My Alma Mater Has Turned Into a Leftist Re-Education Camp
It was recently announced that Bryn Mawr is inaugurating a program to address the phantom problems of bigotry on campus.
When my father proudly mentioned to one of his colleagues that his firstborn child had just been accepted to Bryn Mawr College, he responded: “Let’s hope she doesn’t stop shaving her underarms.”
This quip was relayed to me years later by that same gentleman, with a half apology.
While there was some truth to the suggestion that Bryn Mawrters were not exactly glittery Disney princesses, I didn’t notice an unusual amount of hirsute women flooding the campus. We seemed to run the normal range, from exceptionally fashionable to exceptionally nerdy, with most of us falling somewhere in between.
Taking into consideration we were a single-sex college, we represented a fairly accurate cross-section of society. Black, white and brown. African, Asian and American. Immigrant and native-born. Smart and much, much smarter. Straight and gay. Probably a lot more of the latter.

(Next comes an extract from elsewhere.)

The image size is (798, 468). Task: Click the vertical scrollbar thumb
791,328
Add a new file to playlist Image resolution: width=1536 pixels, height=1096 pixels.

I say all of this to provide some sort of context for my disgust at my alma mater’s new, unnecessary and divisive push for “inclusion.” It was recently announced that Bryn Mawr, a school that regularly charges over $60,000 in tuition, is inaugurating a program for the upcoming 2023-24 academic year to address the phantom problems of bigotry on campus.
On the school’s website, they set out a 59-point action plan designed to overhaul every aspect of college life, including courses, campus life and financial aid. The thing that most angers me about this initiative, called “Advancing Equity, Inclusion and Anti-Racism” is its flagrant hypocrisy.
If you are charging someone many thousands of dollars to attend your hallowed institution, it really isn’t nice to accuse them of being bigots before even stepping foot on campus.
This presumption that we need to send the little darlings to re-education camps in the leafy climes of suburban Philadelphia is anathema to the whole principle of higher education.
And then we have the actual programs.
If you read the description on the college’s website, you will find the words “inclusion,” “equity,” “anti-racism,” “ignorance,” “bias” and “social justice” included dozens of times.
You cannot find a sentence that does not have one of these catchwords and phrases, that mean absolutely nothing but trigger a sense that this place is a hotbed of “exclusion,” “inequity,” “racism,” and “social injustice.”
The need to castigate people for sins they have not yet committed, and require a daily regimen of self-flagellation is not what parents want their daughters to have to deal with while they are shelling out thousands of dollars in tuition.
I am livid that the school from which I obtained my degree is instituting this overhaul in response to the sense that some people are victims — in their own minds — and those who do not agree are the victimizers.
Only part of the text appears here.